Хотя сказать это со всей определенностью было нельзя, слухи стремительно распространились по всей округе, и с той поры Мартенсы сделались изгоями. Никто не желал иметь с ними дела, и все сторонились их имения как места проклятого. Они же, видимо, приспособились жить независимо, на том, что производили сами, – ибо временами с отдаленных холмов были видны огни, указывавшие на присутствие в имении людей. Огни появлялись – хотя и все реже – вплоть до 1810 года.

Между тем возник целый свод страшных легенд об особняке и о горе. Этих мест стали избегать с еще большим тщанием, а к прежним легендам прибавлялись все новые. Дом не посещали вплоть до 1816 года, когда скваттеры наконец обратили внимание на длительное отсутствие огней. После этого несколько человек пошли на разведку; дом оказался необитаемым и частично разрушенным.

Там не нашли человеческих скелетов, поэтому причиной исчезновения Мартенсов сочли отъезд, а не смерть. Казалось, семейство отбыло за несколько лет до того, а по более поздним пристройкам можно было судить, насколько многочисленным оно стало ко времени своего переселения. В культурном отношении Мартенсы совершенно опустились: на это указывала разломанная мебель и валявшееся кругом столовое серебро, которым, должно быть, перестали пользоваться задолго до отъезда. Однако, хотя зловещие Мартенсы и ушли, ужас перед их домом сохранился и стал еще пронзительней, когда новые странные истории стали растекаться среди обитателей гор. Так и стоял этот дом – брошенный, внушающий страх и навещаемый мстительным призраком Яна Мартенса. Так он и стоял в ночь, когда я раскапывал могилу.

Я уже назвал свое занятие дурацким, таким оно и было – и по тому, чтоя искал, и по тому, какя это делал.

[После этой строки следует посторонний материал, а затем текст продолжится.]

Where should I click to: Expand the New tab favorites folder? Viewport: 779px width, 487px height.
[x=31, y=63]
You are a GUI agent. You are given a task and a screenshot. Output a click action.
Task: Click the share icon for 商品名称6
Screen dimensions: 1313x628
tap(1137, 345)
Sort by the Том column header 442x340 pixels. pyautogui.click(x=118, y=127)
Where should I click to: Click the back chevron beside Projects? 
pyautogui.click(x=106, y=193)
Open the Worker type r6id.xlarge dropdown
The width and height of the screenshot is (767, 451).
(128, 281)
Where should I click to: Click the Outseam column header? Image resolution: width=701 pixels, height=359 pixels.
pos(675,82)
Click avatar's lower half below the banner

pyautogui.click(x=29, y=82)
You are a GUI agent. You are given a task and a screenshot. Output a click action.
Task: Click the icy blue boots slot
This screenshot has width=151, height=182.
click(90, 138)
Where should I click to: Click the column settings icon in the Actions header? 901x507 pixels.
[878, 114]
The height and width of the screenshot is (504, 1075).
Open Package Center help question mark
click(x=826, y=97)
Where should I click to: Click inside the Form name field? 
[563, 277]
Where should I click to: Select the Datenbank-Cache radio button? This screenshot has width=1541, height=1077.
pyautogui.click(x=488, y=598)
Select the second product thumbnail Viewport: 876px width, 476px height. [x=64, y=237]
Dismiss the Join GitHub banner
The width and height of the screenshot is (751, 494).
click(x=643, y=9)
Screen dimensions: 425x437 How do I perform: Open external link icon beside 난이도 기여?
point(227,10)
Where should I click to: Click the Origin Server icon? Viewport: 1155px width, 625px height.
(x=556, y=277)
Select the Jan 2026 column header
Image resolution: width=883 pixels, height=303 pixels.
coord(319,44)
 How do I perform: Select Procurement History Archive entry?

В выкопанном гробу обнаружилось только немного праха, но я в неистовом стремлении извлечь призрак Мартенса продолжал бессмысленно и неуклюже рыть. Одному Богу ведомо, чего я ожидал, – а ощущал я лишь то, что все глубже копаю могилу человека, призрак которого бродит по ночам.

Трудно сказать, на какой чудовищной глубине лопата, а за ней и мои ноги провалились в землю. Происшествие чрезвычайное и пугающее, поскольку существование подземелья давало моим безумным теориям ужасное подтверждение. Скатываясь вниз, я повредил фонарь и теперь достал карманный электрический фонарик. В обе стороны уходил узкий коридор, достаточно просторный, чтобы по нему можно было ползти; и хотя никто в здравом рассудке не решился бы на это, я, обуреваемый лихорадочным стремлением отыскать притаившийся ужас, забыл об опасности, о разумной осторожности и брезгливости. Решив, что буду двигаться в направлении дома, я отчаянно пополз туда по узкому проходу, стремительно и почти вслепую, лишь изредка включая фонарик.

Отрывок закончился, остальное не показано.